The Swiss bank polled 82 individuals during Q1 of 2019 from banks that are either evaluating, piloting, or implementing blockchain. The most common use cases of blockchain are payments, trade finance, securities settlement as well as fraud detection and security.
Last month, Commerzbank and Deutsche Börse announced they had used distributed ledger technology (DLT) to execute a legally binding settlement of a repo transaction. In February, a report from IHS Markit suggested that blockchain technology could save investment firms US$12 billion in clearing and settlement fees.
Ahead in the race
JPMorgan, Bank of America, Citigroup and Wells Fargo have the largest technology budgets of the 175 banks surveyed by UBS. JPMorgan is the biggest spender, with a $11.4 billion technology budget for 2019. BoA is second at $10 billion, with Wells Fargo coming in at third with $9 billion, and Citigroup, with about $8 billion.
After the ‘big four’, the drop is steep, with US Bancorp next on a budget of around $2.5 billion, half of which is considered operating expenses.
BoA is also notable in having a total of 82 blockchain-related patents, compared to JPMorgan’s six, according to intellectual property law firm EnvisionIP. The earliest patents filed by BoA date back to 2014. They range from a blockchain powered ATM to a storage system for keys to cryptocurrency wallets.

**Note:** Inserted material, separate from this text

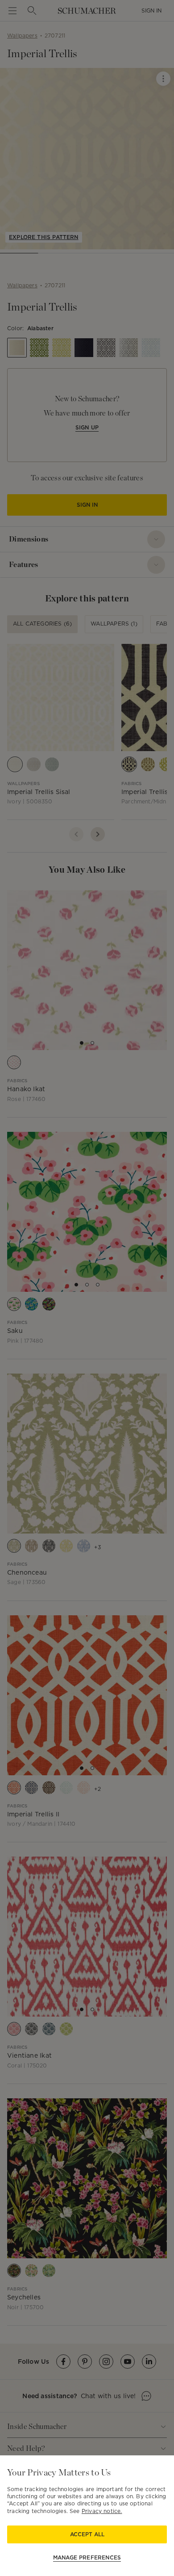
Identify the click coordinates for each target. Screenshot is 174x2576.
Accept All (87, 2534)
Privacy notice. (102, 2511)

“There is a clear bifurcation between the largest banks and everybody else on blockchain,” commented UBS analyst Saul Martinez. Thirty-eight per cent of respondents from banks with assets above US$100 billion are implementing blockchain strategies against only 6% of respondents from banks with assets below US$100 billion.
The largest banks are even further ahead, with 73% of survey participants from US$250 billion-plus asset banks indicating that they are implementing blockchain strategies. Eight out of ten survey respondents from US$500 billion-plus asset banks indicated that they are implementing blockchain strategies. Most banks with assets below $100 billion are not currently investing in blockchain.

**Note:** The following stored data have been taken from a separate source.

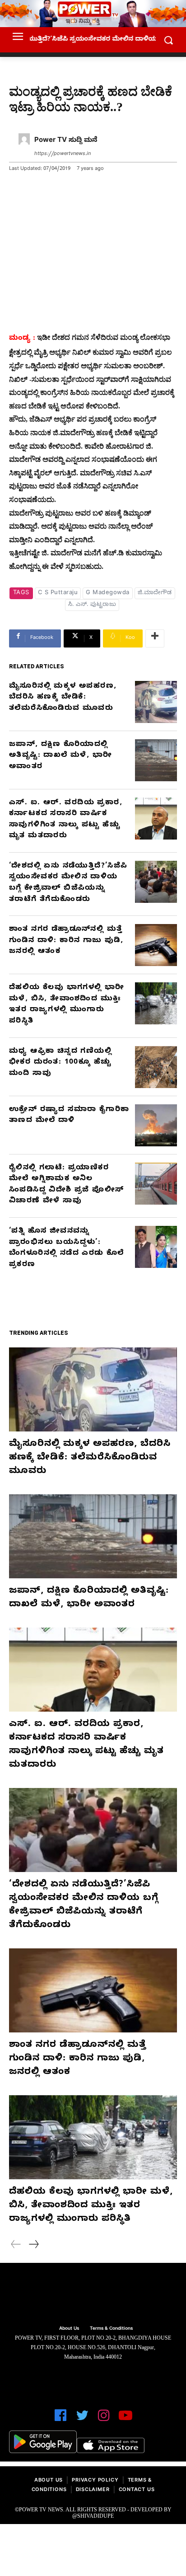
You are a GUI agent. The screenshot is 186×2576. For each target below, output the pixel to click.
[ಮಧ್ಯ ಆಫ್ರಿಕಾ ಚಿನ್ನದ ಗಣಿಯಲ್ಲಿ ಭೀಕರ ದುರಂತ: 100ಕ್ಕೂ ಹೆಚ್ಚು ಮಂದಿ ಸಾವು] (156, 1067)
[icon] (60, 2419)
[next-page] (33, 2246)
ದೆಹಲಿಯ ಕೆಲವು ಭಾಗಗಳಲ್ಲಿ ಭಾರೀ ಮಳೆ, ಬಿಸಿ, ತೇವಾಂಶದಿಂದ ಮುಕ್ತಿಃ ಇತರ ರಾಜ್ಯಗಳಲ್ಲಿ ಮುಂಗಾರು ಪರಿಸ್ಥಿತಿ (91, 2206)
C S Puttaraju (58, 593)
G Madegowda (108, 593)
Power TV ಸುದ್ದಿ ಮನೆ (66, 140)
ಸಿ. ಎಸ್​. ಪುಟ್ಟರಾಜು (92, 605)
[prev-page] (16, 2246)
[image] (93, 2295)
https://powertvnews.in (62, 154)
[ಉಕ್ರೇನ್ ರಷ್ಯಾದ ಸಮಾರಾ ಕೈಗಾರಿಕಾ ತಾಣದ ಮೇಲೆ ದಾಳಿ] (156, 1125)
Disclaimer (93, 2490)
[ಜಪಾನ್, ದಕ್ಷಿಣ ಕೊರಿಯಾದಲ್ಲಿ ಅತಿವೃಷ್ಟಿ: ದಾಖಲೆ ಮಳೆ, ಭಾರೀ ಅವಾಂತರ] (156, 760)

Respondents from larger banks are also more likely to cite revenue growth as a key benefit of technology investment, indicate that they are implementing artificial intelligence (AI) and blockchain strategies, and believe it is important to be an innovator in digital banking.
Regulation could play a key part in levelling the playing field, as reflected in the US Commodity Futures Trading Commission’s (CFTC) study into whether large banks take undue advantage of a rule adopted this year to increase hedging flexibility for small and midsize banks.
CFTC chairman J. Christopher Giancarlo acknowledged colleagues’ concerns in providing for a staff study in three years. “I take seriously the concern about potential misuse of this provision in ways that are not intended,” he commented.